►

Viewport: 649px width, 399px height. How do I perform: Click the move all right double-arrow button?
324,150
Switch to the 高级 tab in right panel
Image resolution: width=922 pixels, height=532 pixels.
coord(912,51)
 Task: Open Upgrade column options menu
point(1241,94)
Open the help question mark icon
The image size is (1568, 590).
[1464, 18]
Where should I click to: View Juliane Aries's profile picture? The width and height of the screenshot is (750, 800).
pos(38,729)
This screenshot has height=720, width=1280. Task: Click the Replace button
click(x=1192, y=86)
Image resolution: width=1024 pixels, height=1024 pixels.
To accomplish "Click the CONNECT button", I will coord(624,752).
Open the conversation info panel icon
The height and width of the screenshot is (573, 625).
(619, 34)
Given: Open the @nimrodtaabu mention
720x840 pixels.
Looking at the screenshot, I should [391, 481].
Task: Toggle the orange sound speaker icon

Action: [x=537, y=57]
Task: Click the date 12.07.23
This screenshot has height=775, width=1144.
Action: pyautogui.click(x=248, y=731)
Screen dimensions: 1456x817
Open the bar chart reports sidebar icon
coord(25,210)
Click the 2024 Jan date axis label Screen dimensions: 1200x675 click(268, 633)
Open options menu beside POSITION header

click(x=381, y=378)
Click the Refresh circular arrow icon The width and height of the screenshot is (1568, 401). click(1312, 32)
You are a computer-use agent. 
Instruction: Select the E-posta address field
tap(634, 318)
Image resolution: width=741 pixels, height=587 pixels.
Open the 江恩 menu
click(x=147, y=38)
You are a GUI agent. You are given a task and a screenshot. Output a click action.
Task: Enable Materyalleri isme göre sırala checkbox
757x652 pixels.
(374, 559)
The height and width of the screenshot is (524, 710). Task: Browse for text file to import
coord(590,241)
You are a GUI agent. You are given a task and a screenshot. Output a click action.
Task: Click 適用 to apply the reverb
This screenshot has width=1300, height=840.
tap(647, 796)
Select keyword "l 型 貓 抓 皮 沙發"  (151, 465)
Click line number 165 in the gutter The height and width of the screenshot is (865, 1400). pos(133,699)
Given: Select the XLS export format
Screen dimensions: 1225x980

◄

YOUR TASK :: Transcribe, word for word, every line from the one containing "720x840 pixels." through the final line of the entries, and nothing else.

REPLY TO THE EXERCISE ::
720x840 pixels.
Looking at the screenshot, I should [391, 481].
Task: Toggle the orange sound speaker icon

Action: [x=537, y=57]
Task: Click the date 12.07.23
This screenshot has height=775, width=1144.
Action: pyautogui.click(x=248, y=731)
Screen dimensions: 1456x817
Open the bar chart reports sidebar icon
coord(25,210)
Click the 2024 Jan date axis label Screen dimensions: 1200x675 click(268, 633)
Open options menu beside POSITION header

click(x=381, y=378)
Click the Refresh circular arrow icon The width and height of the screenshot is (1568, 401). click(1312, 32)
You are a computer-use agent. 
Instruction: Select the E-posta address field
tap(634, 318)
Image resolution: width=741 pixels, height=587 pixels.
Open the 江恩 menu
click(x=147, y=38)
You are a GUI agent. You are given a task and a screenshot. Output a click action.
Task: Enable Materyalleri isme göre sırala checkbox
757x652 pixels.
(374, 559)
The height and width of the screenshot is (524, 710). Task: Browse for text file to import
coord(590,241)
You are a GUI agent. You are given a task and a screenshot. Output a click action.
Task: Click 適用 to apply the reverb
This screenshot has width=1300, height=840.
tap(647, 796)
Select keyword "l 型 貓 抓 皮 沙發"  (151, 465)
Click line number 165 in the gutter The height and width of the screenshot is (865, 1400). pos(133,699)
Given: Select the XLS export format
Screen dimensions: 1225x980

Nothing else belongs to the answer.